Ventura e Di Francesco, il confronto: il maestro nel fortino dell’allievo

Ventura e Di Francesco, il confronto: il maestro nel fortino dell’allievo

Il confronto/ Per il tecnico granata tanta esperienza e la capacità di creare talenti, per l’allenatore abruzzese tanta classe ma ancora molto da dimostrare

 

Torino e Sassuolo sono pronti ad affrontarsi in quello che sarà un match senza esclusioni di colpi, tra due squadre in salute. Da un lato i granata sono obbligati a vincere per continuare a sognare l’Europa e per arrivare al fatidico derby con lo slancio dei tre punti, dall’altro invece i neroverdi hanno certamente meno stimoli, ma manca ancora la salvezza matematica e faranno di tutto per avvicinarsi. Il Toro ha dalla sua l’esperienza di mister libidine, il Sassuolo le idee e la spigliatezza di Di Francesco.

QUI VENTURA – Il tecnico genovese non ha più bisogno di presentazioni. Se il Toro è dove si trova oggi, il merito è in gran parte suo. Sotto la Mole il suo ruolo, più che di allenatore, assomiglia a quello di mago guaritore: dopo il suo arrivo infatti i piani, le prospettive, i progetti di una società allo sbando sono diventati sogni concreti grazie agli eccellenti risultati del campo. Mister carismatico, è il più anziano della Serie A, eppure le nuove idee non gli mancano mai. La squadra ha una precisa identità, spesso esprime bel gioco, e certamente esporta un’immagine di calcio fortemente propositiva (come anche lui ama sostenere). Oltre agli ottimi risultati del campo, bisogna tenere conto, come si diceva, delle grandi doti manageriali: grazie a lui i granata hanno incassato fortissime plusvalenze, tanto che sembra trasformare giocatori mediocri in veri campioni. Sotto questo aspetto, è un vero Re Mida: ciò che tocca diventa oro. In sintesi, avrà la sua età, ma come si suol dire non passa mai di moda: ad oggi è senza dubbio uno dei migliori tecnici del panorama italiano.

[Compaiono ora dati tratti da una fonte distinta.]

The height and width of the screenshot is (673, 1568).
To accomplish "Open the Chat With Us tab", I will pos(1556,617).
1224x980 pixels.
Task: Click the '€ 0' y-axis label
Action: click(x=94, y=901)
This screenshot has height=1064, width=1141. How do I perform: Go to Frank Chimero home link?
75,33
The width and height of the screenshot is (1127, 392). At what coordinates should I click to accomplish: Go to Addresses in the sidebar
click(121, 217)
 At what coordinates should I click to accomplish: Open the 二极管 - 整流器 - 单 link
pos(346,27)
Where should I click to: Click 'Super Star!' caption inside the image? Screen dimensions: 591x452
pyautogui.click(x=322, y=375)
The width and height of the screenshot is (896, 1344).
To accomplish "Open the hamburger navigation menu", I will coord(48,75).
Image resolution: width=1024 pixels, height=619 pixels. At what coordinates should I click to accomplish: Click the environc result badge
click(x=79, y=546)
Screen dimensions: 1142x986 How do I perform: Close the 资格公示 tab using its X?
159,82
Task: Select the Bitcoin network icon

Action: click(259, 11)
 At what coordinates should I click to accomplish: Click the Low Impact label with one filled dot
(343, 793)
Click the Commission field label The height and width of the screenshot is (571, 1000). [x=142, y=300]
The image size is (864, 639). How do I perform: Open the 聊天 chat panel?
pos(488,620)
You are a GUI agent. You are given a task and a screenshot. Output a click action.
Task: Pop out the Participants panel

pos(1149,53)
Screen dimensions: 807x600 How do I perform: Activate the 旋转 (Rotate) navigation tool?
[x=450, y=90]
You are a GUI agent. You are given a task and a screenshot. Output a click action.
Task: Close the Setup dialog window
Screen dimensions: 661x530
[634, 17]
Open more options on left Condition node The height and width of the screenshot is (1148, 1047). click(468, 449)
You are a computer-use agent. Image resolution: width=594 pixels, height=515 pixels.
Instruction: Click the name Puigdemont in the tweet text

QUI DI FRANCESCO – Al confronto, Di Francesco è ancora un novellino, specialmente nella massima serie. A soli 45 anni di età è alla sua seconda stagione in Serie A, dopo quella nella quale ha conseguito la salvezza dello scorso anno. Prima di approdare in Emilia Romagna, dove ha ottenuto la storica promozione per la prima volta nella storia, il tecnico è passato per Lanciano e per Lecce. La sua squadra esprime un ottimo calcio, che gli ha permesso di ritagliarsi una buona fetta di attenzione mediatica. Sotto questo aspetto, i punti in comune con il modello venturiano non sono pochi. La società crede in lui, che ora sta dando continuità ad un progetto, proprio come il collega granata. Nel girone d’andata è arrivata la sua prima vittoria contro Ventura, che domenica certamente cercherà di bissare. La strada è ancora lunga, ma il tecnico pescarese sembra avere una carriera radiosa davanti a sé.